Adopting the stage name Richie Ramone, he made his recording debut on 1984’s “Too Tough to Die,” which was seen as a strong return to form for the Ramones, and he also wrote one song for the album, “Humankind.” Additionally, he wrote the lead-off tune, “Somebody Put Something in My Drink,” for his next LP with the Ramones, 1986’s “Animal Boy,” and he contributed two more numbers for 1987’s “Halfway to Sanity” – “I Know Better Now” and “I’m Not Jesus.” Reinhardt sang lead on “You Can’t Say Anything Nice,” a B-side that he wrote, but he left the band in August of 1987 in the wake of creative and financial disputes, primarily with guitarist Johnny Ramone.
Ramones frontman and punk rock icon Joey Ramone once remarked that, “[Richie] saved the band as far as I’m concerned. He’s the greatest thing to happen to the Ramones. He put the spirit back in the band.”
While he played on some of Dee Dee Ramone’s solo recordings, Reinhardt dropped out of music until 2006 when he performed at the Joey Ramone Birthday Bash, an annual benefit staged in the late singer’s honor. In 2007, he adapted several numbers from the classic musical West Side Story into an orchestral piece, “Suite for Drums and Orchestra,” that he debuted with the Pasadena Symphony and Pops.
After making an informal return to performing in 2010 doing some shows with ex-Rattlers singer Mickey Leigh (who was also Joey Ramone’s brother), Reinhardt came back with a vengeance in 2013, recording with the bands the Rock ‘n’ Roll Rats and the Gobshites and releasing his first solo album, “Entitled.” The set included new versions of tunes from his days with the Ramones as well as new material; Reinhardt played drums on the sessions, sang lead vocals, and produced the album.
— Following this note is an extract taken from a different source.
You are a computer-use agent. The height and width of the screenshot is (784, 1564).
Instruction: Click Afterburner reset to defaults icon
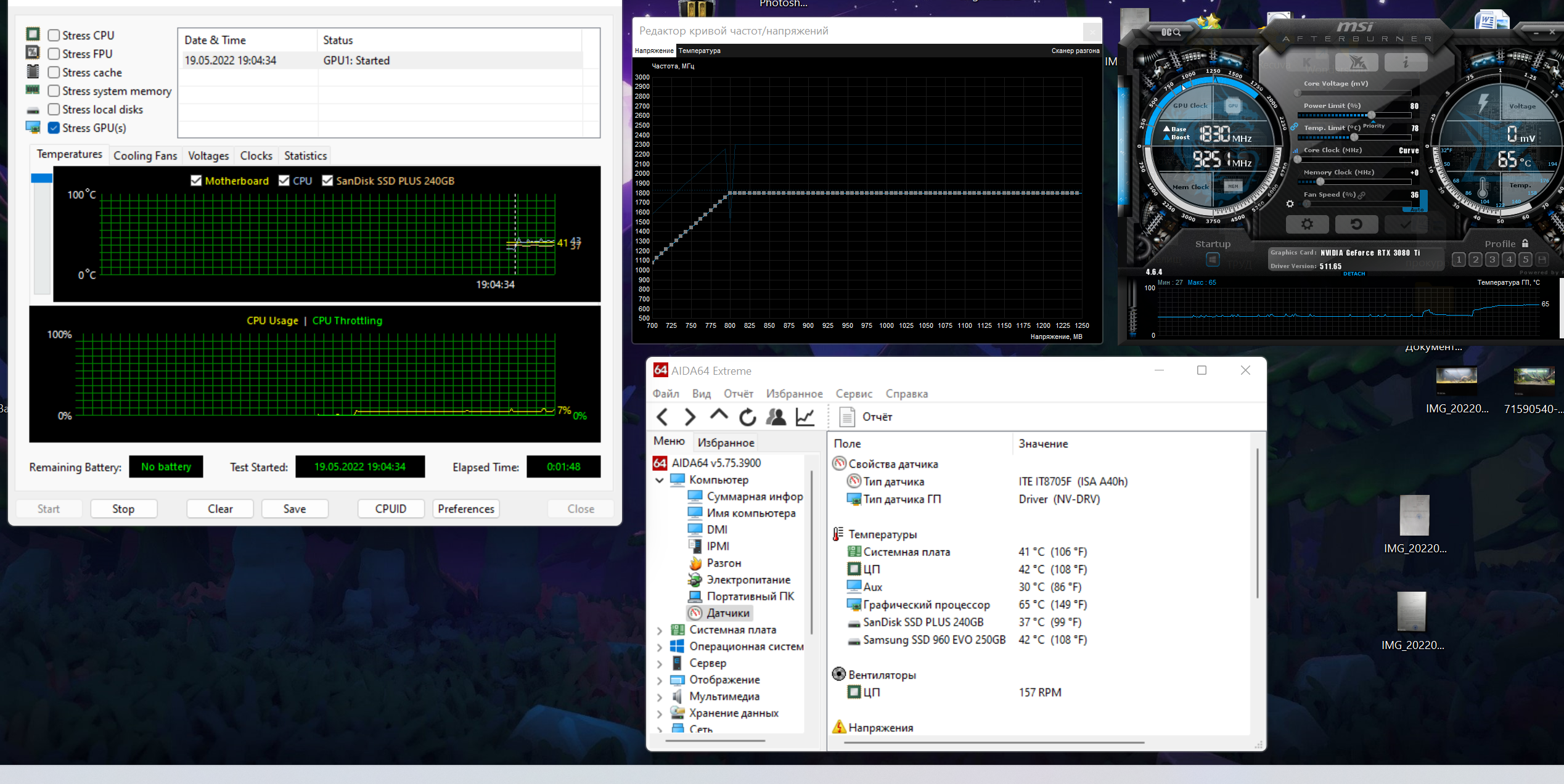point(1356,224)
He released his second CD, “Cellophane,” in 2016, followed by a collectible, clear vinyl LP version and a 7-inch single for the track “I Fix This” in 2017. In 2018, he was featured on Aaron Stingray and the Brooklyn Apostles EP “Songs in the Key of Joey.”
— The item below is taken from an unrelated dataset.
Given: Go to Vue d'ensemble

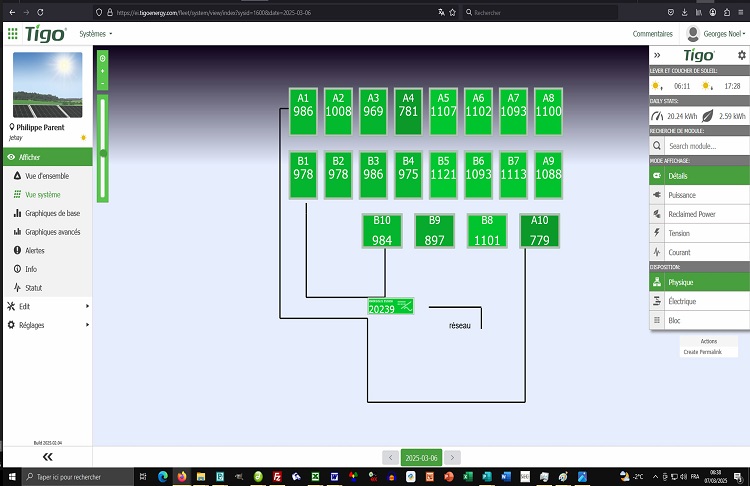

In late 2018, Backbeat Books published his autobiography with Peter Aaron, “I Know Better Now: My Life Before, During, and After the Ramones,” described as “the firsthand, four-on-the-floor account of a life in rock ‘n’ roll and in one of its most influential acts – straight from the sticks of the man who kept the beat.”
Richie Ramone’s latest singles, “Not Afraid” and “Cry Little Sister,” were released together this year via Outro Records.